__TASK ITEM__
Name every kind of tree mentioned in the passage below about the Golden Road.

__PASSAGE PROVIDED__

[Start of section]

The Song of the Golden Road took it’s title and inspiration from an ancient trackway that runs along the ridge of the Preselis enigmatically referred to as the Golden Road. On the 18th January I was walking another path as part of a network of individuals who had been brought together with a shared interest in ‘narrating rural change’. On our walk in the lee of Frenni Fawr we were taken on a new permissive path created through the work of a project called Growing Better Connections. A strip of land has been given over by the landowner to create a footpath linking land and trees together in a new public right of way. We see the newly planted hedgerow that will grow up alongside this path, the work of volunteers, which will result in the release of the sessile oaks, the stunted treescape of Frenni Fawr.
We learnt about the coppiced Chestnut that created the new fence posts and I am reminded of the old tale regarding the laburnum arches of South Ceredigion and the prevalence of that tree in local hedgerows as the result of it being used by farmers for fence posts that then struck. Golden chains, another name for the laburnum, a non-native species whose seeds are apparently toxic.
Concurrently with reading a Blueprint for Survival I read a book called Soulcraft by Bill Plotkin. Plotkin a former clinical psychologist who threw off the ‘chains’ of his discipline to become an ‘ecotherapist’ and wilderness guide considers that the current dominant Western capitalist culture makes us a society stuck in adolescence. When I consider the cultural reference points that I so often call to mind I recognise a truth to this.
Cadwyn aur
Yw’r Cwlwm dioddef
Rhaff ein perthyn
Rhaff ein loes
Lyrics from Cadwyn Aur (tr. Golden Chains) a song from the Welsh language musical Trafferth Lawr yn Tseina based on the Merthyr Rising which I performed in as a secondary school pupil in West Wales . A rough translation might be, ‘Gold chain, Is the Knot of suffering, Rope of our belonging, Rope of our hurt’.

[End of section]

__AVAILABLE DATA__
[Start of section]

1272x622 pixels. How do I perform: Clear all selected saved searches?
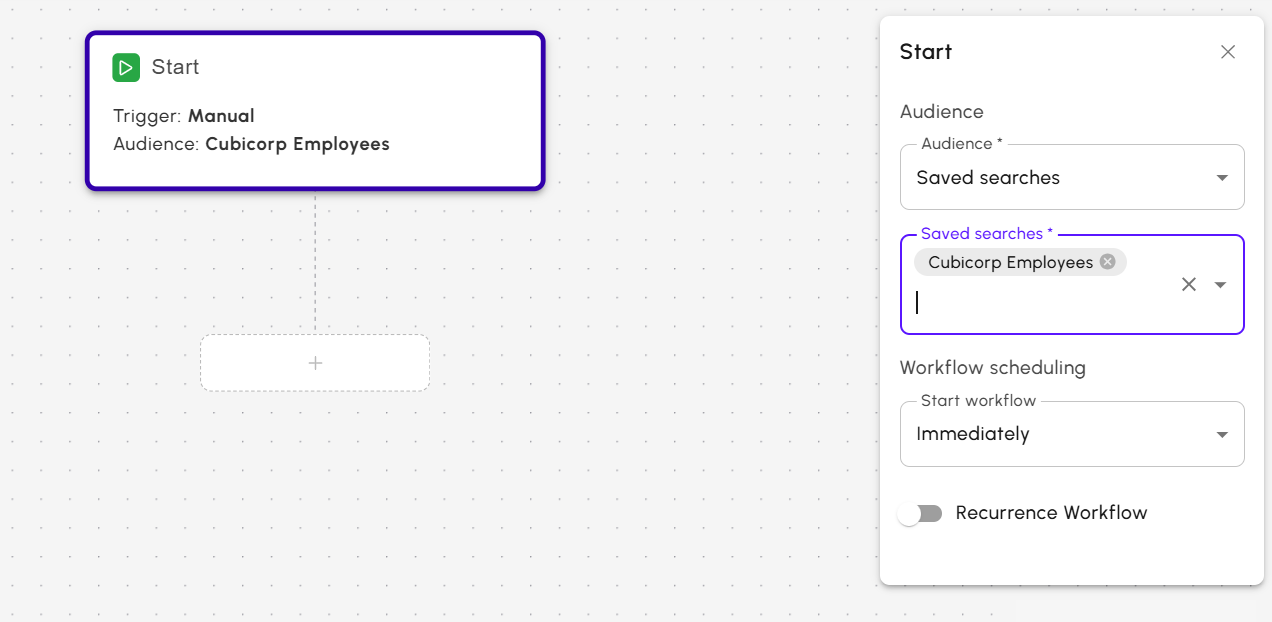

[End of section]

__ANSWER BOX__
sessile oak
chestnut
laburnum